**Record extracts**:
________

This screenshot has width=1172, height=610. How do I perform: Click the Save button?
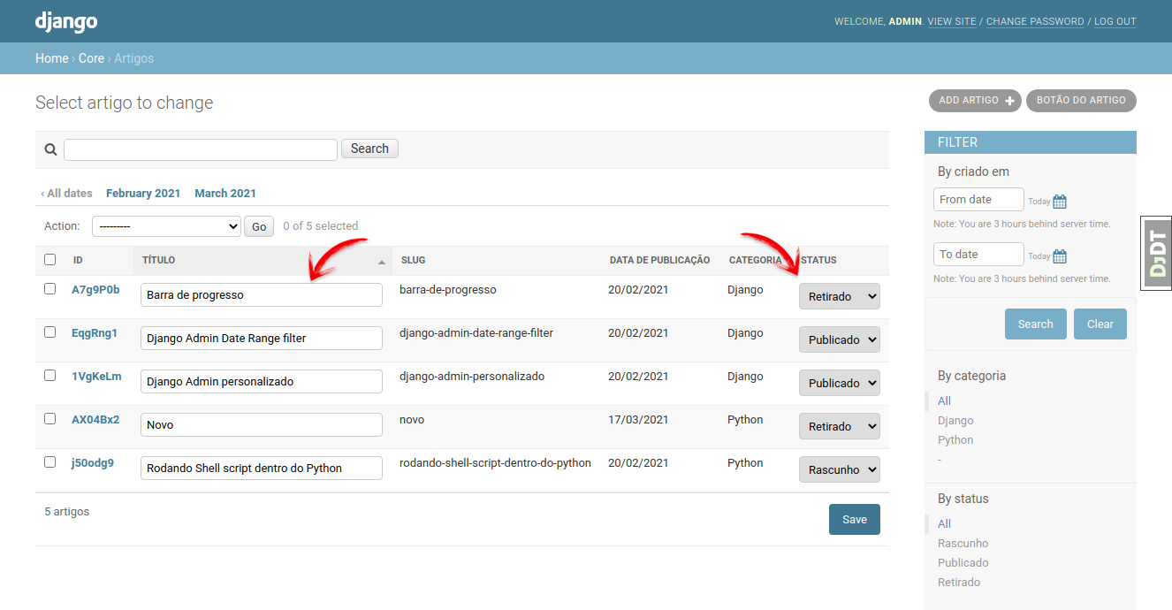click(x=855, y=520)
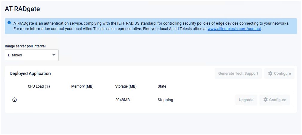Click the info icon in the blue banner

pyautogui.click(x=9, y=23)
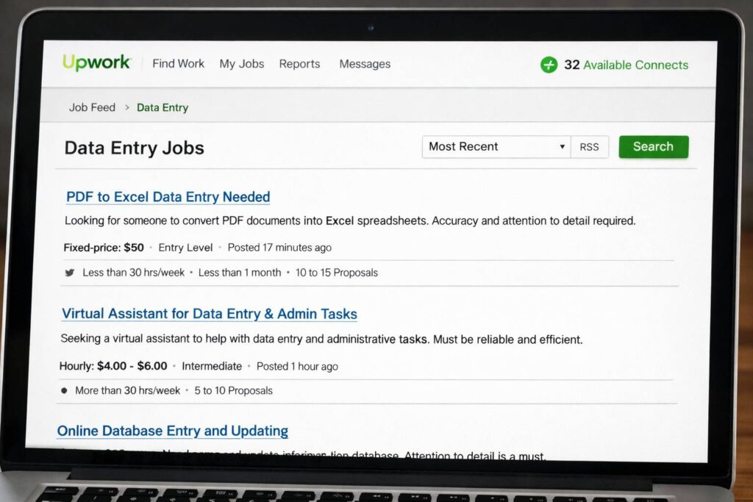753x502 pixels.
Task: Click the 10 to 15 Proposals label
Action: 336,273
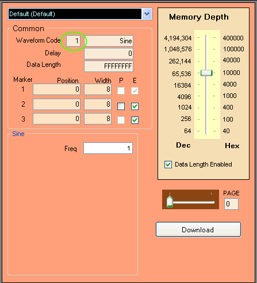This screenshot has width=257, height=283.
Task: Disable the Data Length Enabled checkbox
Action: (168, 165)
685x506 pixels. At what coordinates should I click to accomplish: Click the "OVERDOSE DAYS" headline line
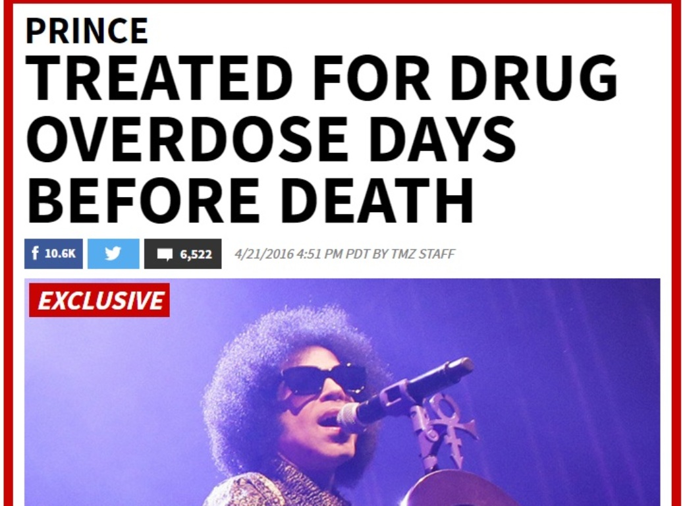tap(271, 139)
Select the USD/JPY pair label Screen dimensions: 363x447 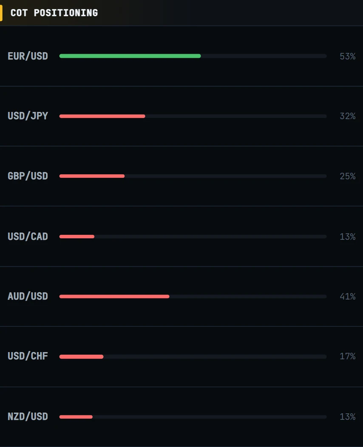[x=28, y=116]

________

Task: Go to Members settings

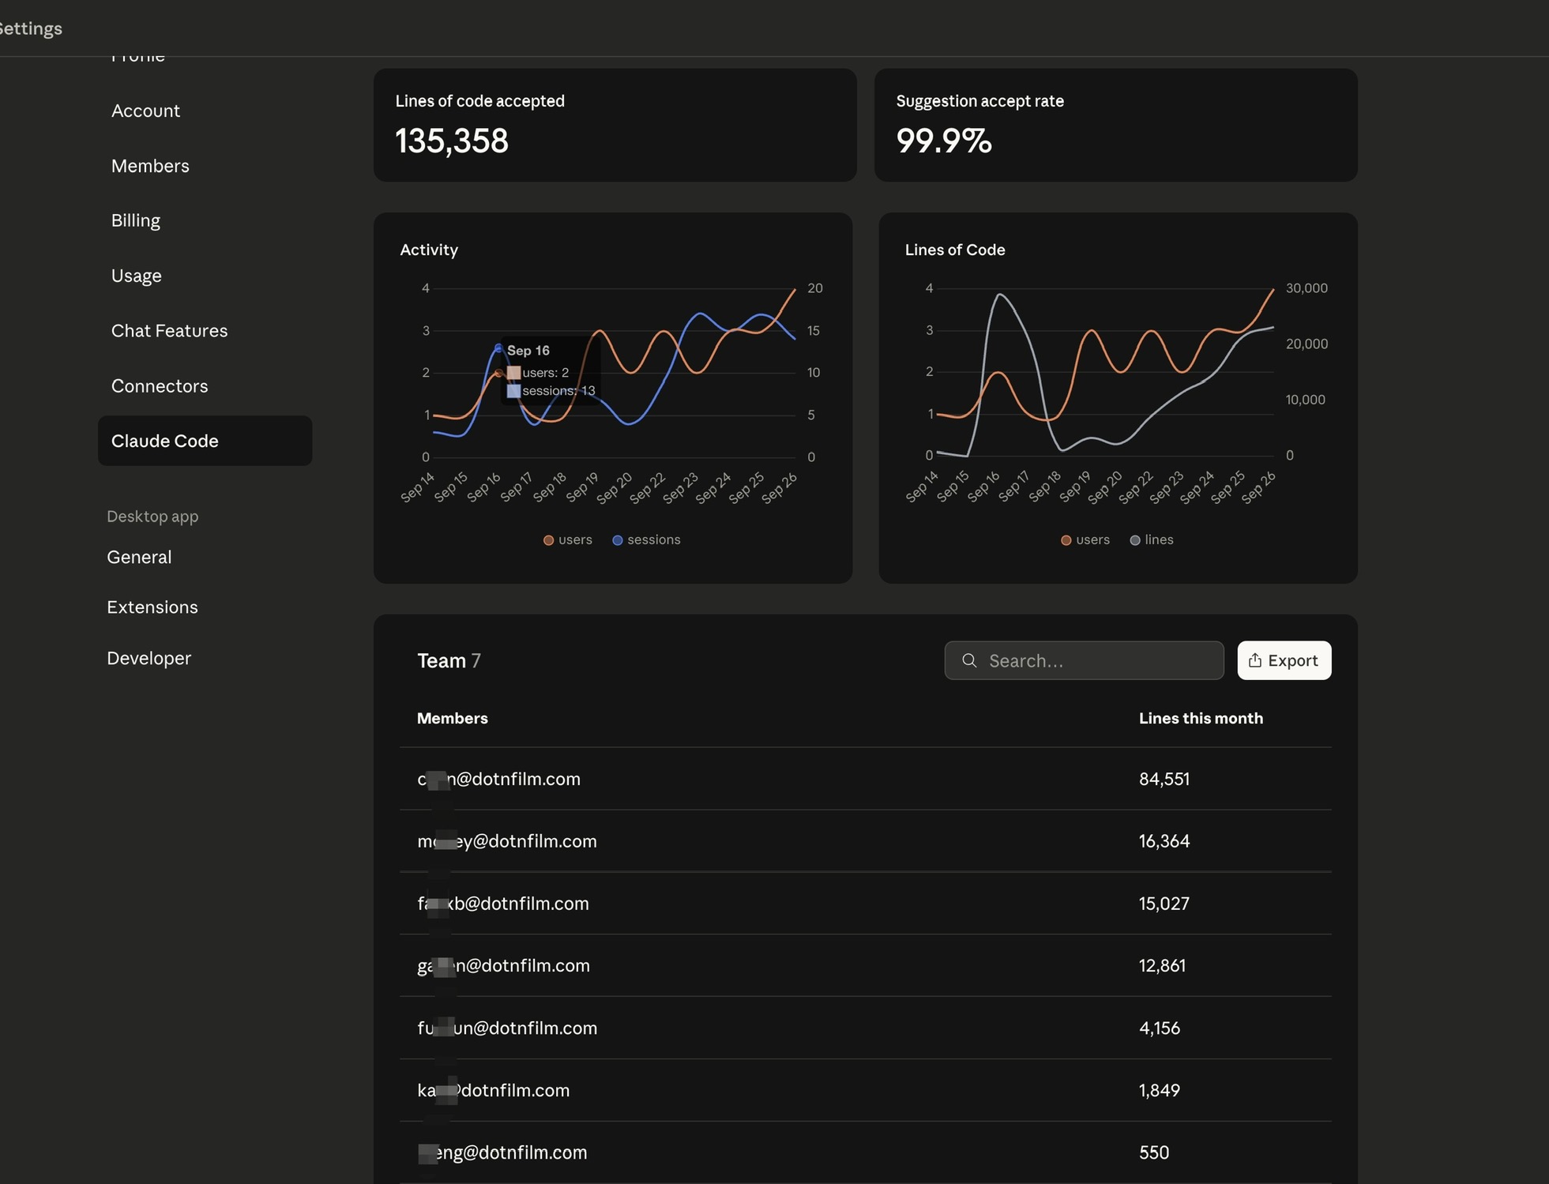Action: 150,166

________

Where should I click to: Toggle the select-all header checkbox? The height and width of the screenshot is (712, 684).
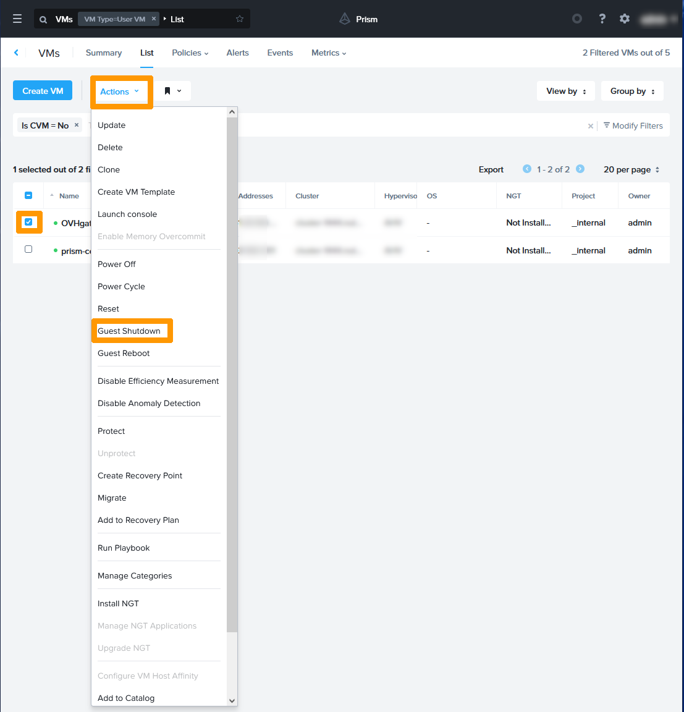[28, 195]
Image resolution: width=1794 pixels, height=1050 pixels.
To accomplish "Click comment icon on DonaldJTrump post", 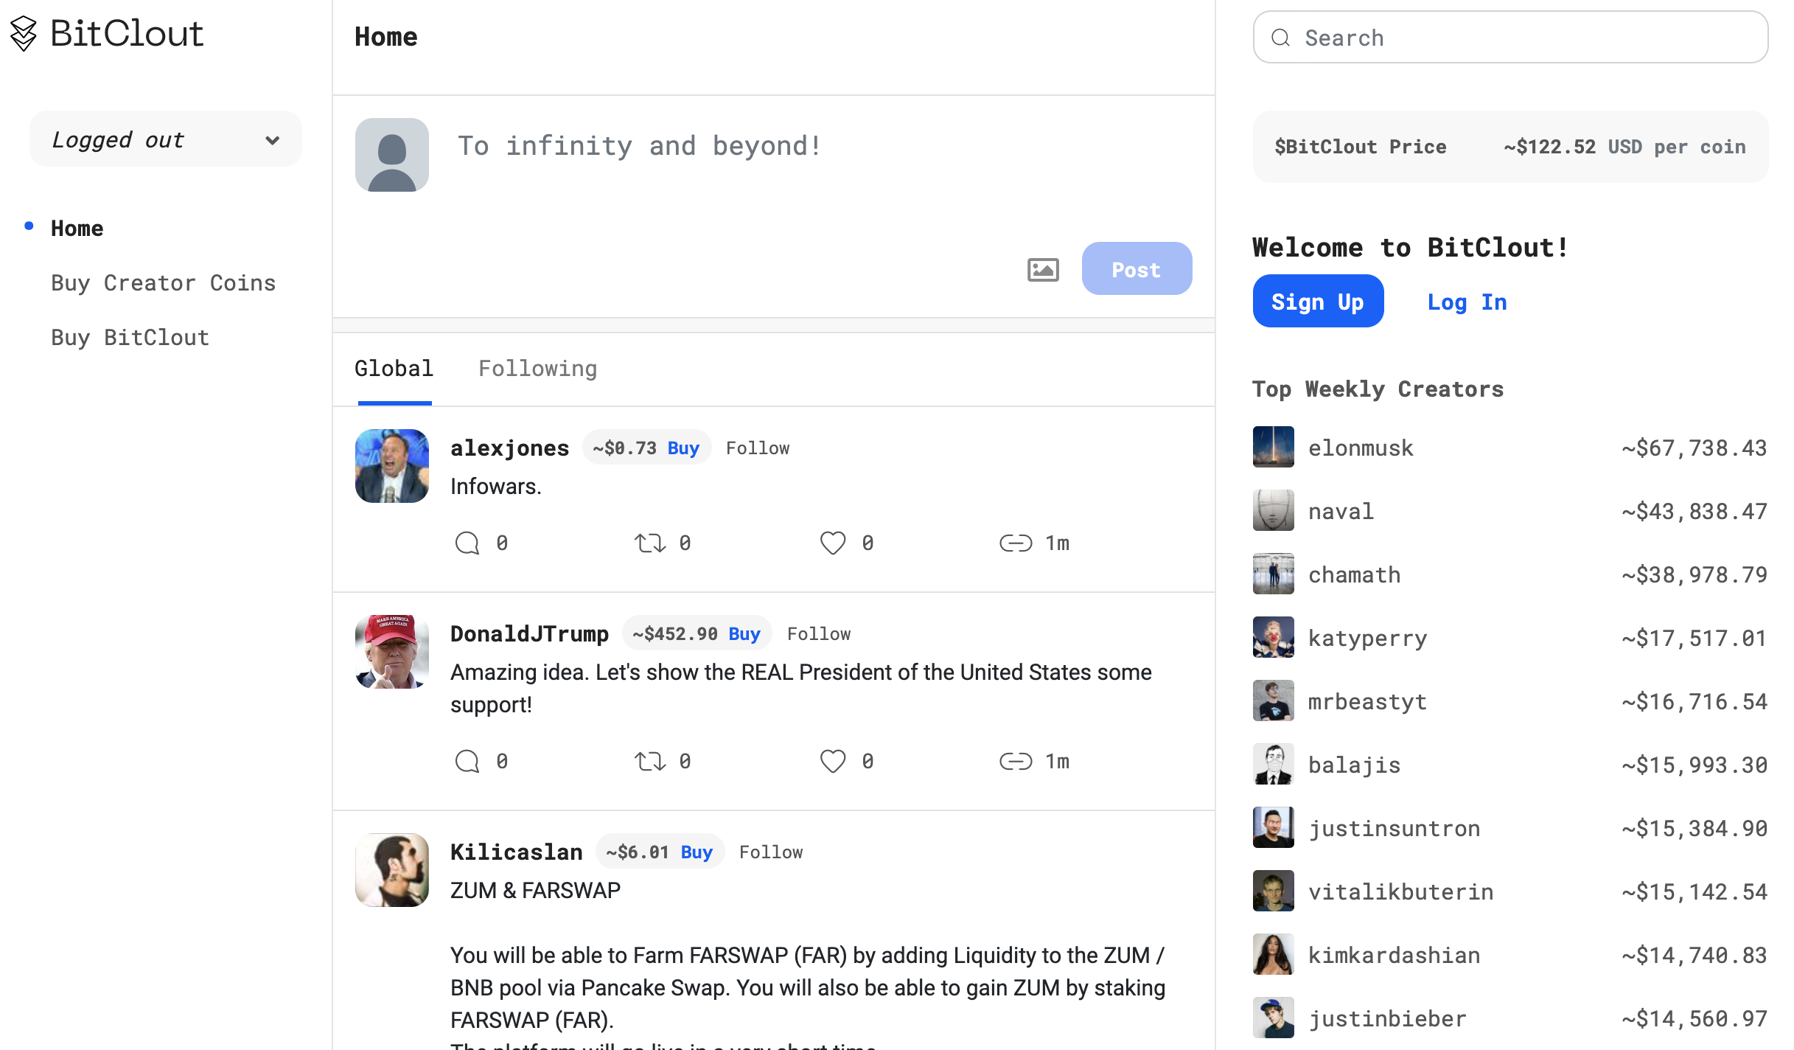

________

Reproduce verbatim the lines between the line containing "This screenshot has width=1172, height=610." and the line containing "Action: (168, 165)", inclusive, omitting the pictures from your answer.

This screenshot has width=1172, height=610. How do I perform: Click the Save button?
click(x=855, y=520)
Click the info icon in the blue banner

pyautogui.click(x=9, y=23)
753x502 pixels.
Task: Click the 10 to 15 Proposals label
Action: 336,273
This screenshot has width=257, height=283.
Task: Disable the Data Length Enabled checkbox
Action: (168, 165)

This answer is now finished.